Readers of this blog have posted a couple of enquiries about Natural Gas, and the Mining stock sector. Both are in their favorable seasonal period until the spring (Nat Gas until June, and Mining until May). Both are performing poorly. These trades illustrate why its imperative to incorporate classic technical analysis into seasonal analysis. Seasonal tendencies are tendencies, not absolutes. Let’s take a quick look at the charts of Gas and Mining.
The global mining index is in a major downtrend – as illustrated by the peak/tough levels – which continue to make significantly lower lows and lower highs on the chart above. It could be argued that the December 2014 low on the chart was in line with the mid-2013 low – but my green horizontal support line does suggest that it was in fact a lower low. Given a poor chart, and a soon-to-be-over seasonal period, I would avoid the mining sector. As always, the question you should ask when reviewing a stock chart is: Why would I own this, when there are better opportunities elsewhere?
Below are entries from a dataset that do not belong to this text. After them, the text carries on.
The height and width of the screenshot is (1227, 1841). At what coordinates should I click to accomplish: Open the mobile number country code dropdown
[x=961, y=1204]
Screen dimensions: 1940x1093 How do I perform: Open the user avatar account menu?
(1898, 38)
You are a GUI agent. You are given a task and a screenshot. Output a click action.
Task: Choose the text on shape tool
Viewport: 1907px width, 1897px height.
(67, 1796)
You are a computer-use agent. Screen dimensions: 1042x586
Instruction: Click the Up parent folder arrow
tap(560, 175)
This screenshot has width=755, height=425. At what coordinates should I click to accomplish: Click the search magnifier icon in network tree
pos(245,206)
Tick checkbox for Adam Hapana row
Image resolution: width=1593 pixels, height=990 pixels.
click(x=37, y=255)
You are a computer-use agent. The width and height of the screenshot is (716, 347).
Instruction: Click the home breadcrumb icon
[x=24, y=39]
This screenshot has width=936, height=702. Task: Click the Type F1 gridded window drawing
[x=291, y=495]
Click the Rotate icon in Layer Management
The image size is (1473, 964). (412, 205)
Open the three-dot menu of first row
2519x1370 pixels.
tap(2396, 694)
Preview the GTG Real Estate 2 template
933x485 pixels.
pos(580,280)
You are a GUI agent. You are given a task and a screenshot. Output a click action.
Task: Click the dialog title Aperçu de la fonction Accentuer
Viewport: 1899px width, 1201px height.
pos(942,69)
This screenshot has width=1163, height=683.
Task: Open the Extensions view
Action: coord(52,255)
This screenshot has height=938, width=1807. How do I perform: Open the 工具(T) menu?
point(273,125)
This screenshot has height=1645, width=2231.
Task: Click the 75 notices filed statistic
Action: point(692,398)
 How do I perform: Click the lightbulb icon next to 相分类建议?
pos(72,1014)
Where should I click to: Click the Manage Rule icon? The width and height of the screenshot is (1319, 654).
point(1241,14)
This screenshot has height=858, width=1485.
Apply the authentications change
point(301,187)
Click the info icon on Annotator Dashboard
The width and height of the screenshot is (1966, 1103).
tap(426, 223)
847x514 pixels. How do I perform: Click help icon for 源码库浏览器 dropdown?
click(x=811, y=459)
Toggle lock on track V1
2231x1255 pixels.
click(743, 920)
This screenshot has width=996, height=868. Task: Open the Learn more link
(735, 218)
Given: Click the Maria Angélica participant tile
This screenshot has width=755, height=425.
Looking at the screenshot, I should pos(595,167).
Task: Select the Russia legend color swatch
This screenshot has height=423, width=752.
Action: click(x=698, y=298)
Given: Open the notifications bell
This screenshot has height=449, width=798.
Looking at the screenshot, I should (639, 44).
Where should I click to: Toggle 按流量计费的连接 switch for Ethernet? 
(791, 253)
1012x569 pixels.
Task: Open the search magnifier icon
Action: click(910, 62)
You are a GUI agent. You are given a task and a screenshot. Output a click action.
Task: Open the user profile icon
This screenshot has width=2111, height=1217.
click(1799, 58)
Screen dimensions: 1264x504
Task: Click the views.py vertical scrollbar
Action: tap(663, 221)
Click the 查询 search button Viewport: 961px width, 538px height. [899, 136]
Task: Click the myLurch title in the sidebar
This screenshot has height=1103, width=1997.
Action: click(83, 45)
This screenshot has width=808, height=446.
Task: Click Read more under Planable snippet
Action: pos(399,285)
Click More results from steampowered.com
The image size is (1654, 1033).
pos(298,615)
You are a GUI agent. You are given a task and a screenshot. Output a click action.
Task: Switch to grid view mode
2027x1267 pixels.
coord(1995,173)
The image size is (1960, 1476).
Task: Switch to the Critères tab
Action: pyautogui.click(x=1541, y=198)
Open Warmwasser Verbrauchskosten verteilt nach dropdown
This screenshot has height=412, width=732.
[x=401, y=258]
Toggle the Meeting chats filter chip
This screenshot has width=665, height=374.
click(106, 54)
UNG (US Gas Fund – below) broke 3-year support at $14.50-ish recently, then recently took out near termed support at $13. Seasonal tendencies for strength or not, this chart looks abysmal. If you like the idea of a high risk, low probability trade, this one’s for you. However, if you like the idea of a lower risk, higher probability trade, there are better opportunities elsewhere.
This Thursday: Community talk on technical analysis with Keith Richards at Richmond Hill Central Library
1 Atkinson St, Richmond Hill, Ontario this Thursday April 16th 7:00PM
Keith will be speaking on how to “Win by not losing”: Using the power of technical analysis to profit in uncertain markets.
Keith on BNN Market Call next Monday April 20, 2015 at 6:00 PM
Tune in to BNN Monday April 20th to catch me live on BNN’s 6:00 pm call-in show.
You can email questions now to [email protected] – (specify they are for Keith) or you can call in with questions during the show’s live taping between 6:00 and 7:00pm. The toll free number for questions is 1 855 326 6266
In one of your articles in a newsletter I receive you suggest building a strong cash position by selling higher Beta stocks. I know what the beta ration is but I do not know of a data service that provides this information. Any suggestions?
TSX website has beta’s somewhere in their site. I get my beta’s from Thomson Reuters, but that’s a subscription service.
Commons sense also tells you roughly what the beta is–if a stock has displayed strong movements both up and down with market direction – its likely a high beta candidate.
For example–we just sold the small-capped sector ETF, its beta is 1.2. More importantly, you and I both know that small caps are more volatile than the large caps–so even if you don’t know the beta, you know that sector is higher risk if the market backs off.